# Thread: Proving a matrix function as injective

1. ## Proving a matrix function as injective

I'm having trouble on a question proving that a function, multiplying a matrix by a column is injective.

The question is:

$A=\begin{pmatrix}3&5\\6&10\\-2 & -3\\\end{pmatrix}$

and $T_A(\bar{u}) =A\bar{u}$

is $T_A$ injective? And why?

Can anyone give me any help?

2. $
A=\begin{pmatrix}3&5\\6&10\\-2 & -3\\\end{pmatrix}
$
Let $\overline{u}=\begin{pmatrix}
{x}\\
{y}
\end{pmatrix}$

Therefore:

$\begin{pmatrix}3&5\\6&10\\-2 & -3\\\end{pmatrix}\begin{pmatrix}
{x}\\
{y}
\end{pmatrix}=\begin{pmatrix}
{3x+5y}\\
{6x+10y}\\
{-2x-3y}
\end{pmatrix}=T_A(\overline{u})$

Suppose two values of $\overline{u}$ are mapped to the same point (ie. $T_A$ is not injective).

Let $\overline{u_1}=\begin{pmatrix}
{x_1}\\
{y_1}
\end{pmatrix}$
and let $\overline{u_2}=\begin{pmatrix}
{x_2}\\
{y_2}
\end{pmatrix}$
.

This gives:

$\begin{pmatrix}
{3x_1+5y_1}\\
{6x_1+10y_1}\\
{-2x_1-3y_1}
\end{pmatrix}=T_A(\overline{u_1})$

$\begin{pmatrix}
{3x_2+5y_2}\\
{6x_2+10y_2}\\
{-2x_2-3y_2}
\end{pmatrix}=T_A(\overline{u_2})$

Since they are mapped to the same point $T_A(\overline{u_1})=T_A(\overline{u_2})$.

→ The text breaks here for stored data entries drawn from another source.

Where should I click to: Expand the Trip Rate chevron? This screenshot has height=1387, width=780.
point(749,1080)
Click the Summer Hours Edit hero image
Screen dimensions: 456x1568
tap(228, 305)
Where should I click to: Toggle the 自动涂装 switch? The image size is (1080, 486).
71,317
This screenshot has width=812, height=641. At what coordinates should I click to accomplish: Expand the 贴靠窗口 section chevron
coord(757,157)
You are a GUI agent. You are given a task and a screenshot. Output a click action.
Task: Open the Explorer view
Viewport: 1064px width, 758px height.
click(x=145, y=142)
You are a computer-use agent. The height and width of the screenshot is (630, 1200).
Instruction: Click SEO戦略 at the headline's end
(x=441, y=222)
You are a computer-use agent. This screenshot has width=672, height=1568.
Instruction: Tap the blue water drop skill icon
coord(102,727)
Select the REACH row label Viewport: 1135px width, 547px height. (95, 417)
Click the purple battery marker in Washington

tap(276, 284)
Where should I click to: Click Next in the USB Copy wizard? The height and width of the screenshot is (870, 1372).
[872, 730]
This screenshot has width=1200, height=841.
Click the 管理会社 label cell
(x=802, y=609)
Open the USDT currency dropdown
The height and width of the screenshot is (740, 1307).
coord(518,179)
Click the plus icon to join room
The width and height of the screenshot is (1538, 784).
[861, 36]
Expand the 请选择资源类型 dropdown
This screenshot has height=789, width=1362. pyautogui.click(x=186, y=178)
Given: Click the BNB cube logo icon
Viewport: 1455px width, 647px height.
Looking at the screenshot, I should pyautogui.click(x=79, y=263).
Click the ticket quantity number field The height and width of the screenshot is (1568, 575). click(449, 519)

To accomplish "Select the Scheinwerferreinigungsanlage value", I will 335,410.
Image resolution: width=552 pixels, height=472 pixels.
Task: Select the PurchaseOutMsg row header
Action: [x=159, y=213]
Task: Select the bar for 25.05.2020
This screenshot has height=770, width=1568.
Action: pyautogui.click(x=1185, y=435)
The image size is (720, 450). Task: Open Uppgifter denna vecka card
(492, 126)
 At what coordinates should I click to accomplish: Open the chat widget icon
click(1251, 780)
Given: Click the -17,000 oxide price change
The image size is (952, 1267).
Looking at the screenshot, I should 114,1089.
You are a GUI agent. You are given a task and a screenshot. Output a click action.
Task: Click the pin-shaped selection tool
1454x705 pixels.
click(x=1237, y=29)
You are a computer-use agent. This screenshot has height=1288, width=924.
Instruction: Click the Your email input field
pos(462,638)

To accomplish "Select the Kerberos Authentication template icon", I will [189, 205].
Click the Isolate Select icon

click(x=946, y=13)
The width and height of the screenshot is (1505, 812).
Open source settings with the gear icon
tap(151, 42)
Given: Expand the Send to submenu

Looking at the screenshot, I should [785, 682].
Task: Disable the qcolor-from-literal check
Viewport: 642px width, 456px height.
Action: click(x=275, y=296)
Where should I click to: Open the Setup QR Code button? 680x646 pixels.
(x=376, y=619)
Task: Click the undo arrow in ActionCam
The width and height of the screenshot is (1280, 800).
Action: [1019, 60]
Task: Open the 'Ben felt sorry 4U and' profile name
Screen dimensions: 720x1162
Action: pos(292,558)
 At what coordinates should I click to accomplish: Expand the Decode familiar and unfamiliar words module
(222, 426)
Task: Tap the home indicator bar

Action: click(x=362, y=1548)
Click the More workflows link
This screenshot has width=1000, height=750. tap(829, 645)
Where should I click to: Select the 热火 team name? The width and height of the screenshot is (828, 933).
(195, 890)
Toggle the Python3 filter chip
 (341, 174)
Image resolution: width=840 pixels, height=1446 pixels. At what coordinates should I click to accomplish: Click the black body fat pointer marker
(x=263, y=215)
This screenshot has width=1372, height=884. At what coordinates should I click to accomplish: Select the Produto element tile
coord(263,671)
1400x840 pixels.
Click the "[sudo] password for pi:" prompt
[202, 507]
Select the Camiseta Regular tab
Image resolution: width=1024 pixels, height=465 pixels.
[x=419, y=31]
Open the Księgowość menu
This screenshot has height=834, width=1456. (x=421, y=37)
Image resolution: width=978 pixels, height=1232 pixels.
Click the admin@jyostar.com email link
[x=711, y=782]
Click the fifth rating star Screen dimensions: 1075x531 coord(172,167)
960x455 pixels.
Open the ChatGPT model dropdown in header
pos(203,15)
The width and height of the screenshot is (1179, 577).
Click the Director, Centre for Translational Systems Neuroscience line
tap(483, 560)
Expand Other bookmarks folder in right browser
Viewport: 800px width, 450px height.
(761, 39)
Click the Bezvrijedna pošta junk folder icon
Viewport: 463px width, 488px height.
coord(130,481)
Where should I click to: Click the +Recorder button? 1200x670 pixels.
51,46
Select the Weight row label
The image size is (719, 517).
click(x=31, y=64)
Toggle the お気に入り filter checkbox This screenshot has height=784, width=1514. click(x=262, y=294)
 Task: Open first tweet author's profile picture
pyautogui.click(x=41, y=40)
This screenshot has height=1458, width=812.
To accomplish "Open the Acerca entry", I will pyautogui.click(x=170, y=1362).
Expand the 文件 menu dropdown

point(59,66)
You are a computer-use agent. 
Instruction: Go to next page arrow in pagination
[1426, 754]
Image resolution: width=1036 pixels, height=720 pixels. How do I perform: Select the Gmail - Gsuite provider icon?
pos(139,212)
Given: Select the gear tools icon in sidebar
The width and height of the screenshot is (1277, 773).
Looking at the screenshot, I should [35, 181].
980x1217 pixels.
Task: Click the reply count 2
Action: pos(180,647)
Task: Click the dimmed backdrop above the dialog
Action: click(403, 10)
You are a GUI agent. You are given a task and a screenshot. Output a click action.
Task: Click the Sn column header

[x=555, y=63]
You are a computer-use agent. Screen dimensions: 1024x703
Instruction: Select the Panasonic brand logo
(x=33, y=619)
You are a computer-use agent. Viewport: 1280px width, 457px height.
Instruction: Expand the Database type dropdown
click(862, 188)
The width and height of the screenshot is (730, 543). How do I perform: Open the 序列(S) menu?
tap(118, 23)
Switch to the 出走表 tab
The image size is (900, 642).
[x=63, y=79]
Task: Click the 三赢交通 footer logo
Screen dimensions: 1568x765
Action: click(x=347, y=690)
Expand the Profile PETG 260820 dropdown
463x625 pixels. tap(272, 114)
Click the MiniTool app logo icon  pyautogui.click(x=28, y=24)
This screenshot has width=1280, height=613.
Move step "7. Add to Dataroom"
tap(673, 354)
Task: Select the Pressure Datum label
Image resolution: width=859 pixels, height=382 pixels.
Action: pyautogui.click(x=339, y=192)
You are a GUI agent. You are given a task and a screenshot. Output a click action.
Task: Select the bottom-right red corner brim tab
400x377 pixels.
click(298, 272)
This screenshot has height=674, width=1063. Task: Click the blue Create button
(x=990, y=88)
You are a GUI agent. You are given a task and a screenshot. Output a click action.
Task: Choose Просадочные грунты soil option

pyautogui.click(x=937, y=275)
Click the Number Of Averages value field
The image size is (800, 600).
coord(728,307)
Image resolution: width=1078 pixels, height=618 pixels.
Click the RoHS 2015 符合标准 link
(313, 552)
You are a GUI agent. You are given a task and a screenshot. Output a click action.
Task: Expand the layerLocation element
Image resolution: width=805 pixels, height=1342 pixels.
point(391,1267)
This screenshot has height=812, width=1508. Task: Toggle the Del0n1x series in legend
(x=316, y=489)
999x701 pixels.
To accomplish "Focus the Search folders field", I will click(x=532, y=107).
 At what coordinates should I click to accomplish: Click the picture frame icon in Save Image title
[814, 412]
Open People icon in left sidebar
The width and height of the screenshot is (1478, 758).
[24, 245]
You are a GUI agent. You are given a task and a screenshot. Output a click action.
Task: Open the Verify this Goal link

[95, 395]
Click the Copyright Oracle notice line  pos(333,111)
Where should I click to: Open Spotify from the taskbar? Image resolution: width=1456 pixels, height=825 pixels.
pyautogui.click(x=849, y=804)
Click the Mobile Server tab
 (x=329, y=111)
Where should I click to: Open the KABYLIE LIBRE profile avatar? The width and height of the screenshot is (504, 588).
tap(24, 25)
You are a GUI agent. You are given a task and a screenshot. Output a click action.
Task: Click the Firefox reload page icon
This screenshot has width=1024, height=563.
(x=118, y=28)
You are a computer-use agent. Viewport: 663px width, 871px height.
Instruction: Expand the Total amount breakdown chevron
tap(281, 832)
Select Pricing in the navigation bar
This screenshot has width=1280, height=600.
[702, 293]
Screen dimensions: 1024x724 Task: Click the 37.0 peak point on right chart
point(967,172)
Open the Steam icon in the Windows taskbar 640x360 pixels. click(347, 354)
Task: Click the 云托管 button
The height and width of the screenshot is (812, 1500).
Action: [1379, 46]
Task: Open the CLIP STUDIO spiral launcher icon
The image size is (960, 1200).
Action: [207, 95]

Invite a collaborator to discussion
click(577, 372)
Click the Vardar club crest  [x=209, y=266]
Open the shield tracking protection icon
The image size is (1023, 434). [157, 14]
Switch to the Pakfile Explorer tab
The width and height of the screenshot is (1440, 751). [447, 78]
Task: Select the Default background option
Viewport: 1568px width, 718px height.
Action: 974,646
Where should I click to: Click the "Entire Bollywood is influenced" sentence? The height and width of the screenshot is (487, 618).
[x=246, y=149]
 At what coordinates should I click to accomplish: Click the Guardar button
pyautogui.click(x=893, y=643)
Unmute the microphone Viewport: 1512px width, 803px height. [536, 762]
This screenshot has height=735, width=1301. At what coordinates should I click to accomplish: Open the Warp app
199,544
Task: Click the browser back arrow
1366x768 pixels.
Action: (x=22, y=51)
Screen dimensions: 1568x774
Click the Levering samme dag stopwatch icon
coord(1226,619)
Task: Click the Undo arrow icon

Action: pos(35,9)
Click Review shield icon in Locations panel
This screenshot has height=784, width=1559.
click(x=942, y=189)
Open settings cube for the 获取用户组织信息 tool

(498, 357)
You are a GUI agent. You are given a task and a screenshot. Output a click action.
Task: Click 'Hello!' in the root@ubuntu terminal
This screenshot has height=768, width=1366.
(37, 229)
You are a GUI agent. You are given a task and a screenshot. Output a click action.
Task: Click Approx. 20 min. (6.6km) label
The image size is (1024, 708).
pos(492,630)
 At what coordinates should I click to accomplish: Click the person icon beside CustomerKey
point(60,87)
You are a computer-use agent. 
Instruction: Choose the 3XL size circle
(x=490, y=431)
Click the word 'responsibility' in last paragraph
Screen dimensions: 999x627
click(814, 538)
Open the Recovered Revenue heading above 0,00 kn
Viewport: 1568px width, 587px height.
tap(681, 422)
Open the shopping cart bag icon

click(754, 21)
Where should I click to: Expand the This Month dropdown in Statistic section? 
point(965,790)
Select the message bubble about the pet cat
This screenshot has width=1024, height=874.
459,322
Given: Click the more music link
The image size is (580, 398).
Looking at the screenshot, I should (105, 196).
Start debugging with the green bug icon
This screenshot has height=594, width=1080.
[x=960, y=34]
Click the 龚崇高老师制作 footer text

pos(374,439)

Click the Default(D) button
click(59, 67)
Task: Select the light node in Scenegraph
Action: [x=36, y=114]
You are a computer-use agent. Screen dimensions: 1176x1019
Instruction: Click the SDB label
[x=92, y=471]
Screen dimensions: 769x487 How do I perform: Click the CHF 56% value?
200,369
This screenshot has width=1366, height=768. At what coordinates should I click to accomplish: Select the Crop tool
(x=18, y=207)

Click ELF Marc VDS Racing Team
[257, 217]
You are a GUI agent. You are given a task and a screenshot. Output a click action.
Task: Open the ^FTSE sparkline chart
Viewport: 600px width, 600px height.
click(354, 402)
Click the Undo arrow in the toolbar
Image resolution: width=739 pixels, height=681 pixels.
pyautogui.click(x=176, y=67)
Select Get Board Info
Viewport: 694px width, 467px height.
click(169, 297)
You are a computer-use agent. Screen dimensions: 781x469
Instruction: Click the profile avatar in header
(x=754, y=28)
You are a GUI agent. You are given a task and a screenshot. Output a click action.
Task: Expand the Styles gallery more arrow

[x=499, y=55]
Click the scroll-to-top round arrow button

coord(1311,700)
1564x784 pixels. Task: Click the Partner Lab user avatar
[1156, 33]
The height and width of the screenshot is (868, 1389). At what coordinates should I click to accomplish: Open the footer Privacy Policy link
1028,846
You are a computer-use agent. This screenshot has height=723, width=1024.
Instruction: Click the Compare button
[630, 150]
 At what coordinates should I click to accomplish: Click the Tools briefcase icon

Therefore: $\begin{pmatrix}
{3x_1+5y_1}\\
{6x_1+10y_1}\\
{-2x_1-3y_1}
\end{pmatrix}=\begin{pmatrix}
{3x_2+5y_2}\\
{6x_2+10y_2}\\
{-2x_2-3y_2}
\end{pmatrix}$

Hence:

From the first (and second rows, i'm cutting some working here) $3(x_1-x_2)+5(y_1-y_2)=0$.

From the third row $2(x_1-x_2)+3(y_1-y_2)=0$.

We want to cancel out the y's.
$5+3n=0 \Rightarrow \ n=\frac{-5}{3}$.

Therefore:

$3(x_1-x_2)-\frac{10}{3}(x_1-x_2)=0$

$9(x_1-x_2)=10(x_1-x_2)$

$9x_1-9x_2=10x_1-10x_2$

$-x_1+x_2=0 \Rightarrow \ x_1=x_2$.

We also have: $2(x_1-x_2)+3(y_1-y_2)=0$.
Since we already know that $x_1=x_2$, this implies that $y_1=y_2$.

Hence $\overline{u_1}=\overline{u_2}$ so the function is injective.

3. ## Thanks

Thank you so much for that! After I saw that, I kicked myself for not thinking of it.

I managed to do it all by myself now, thanks again!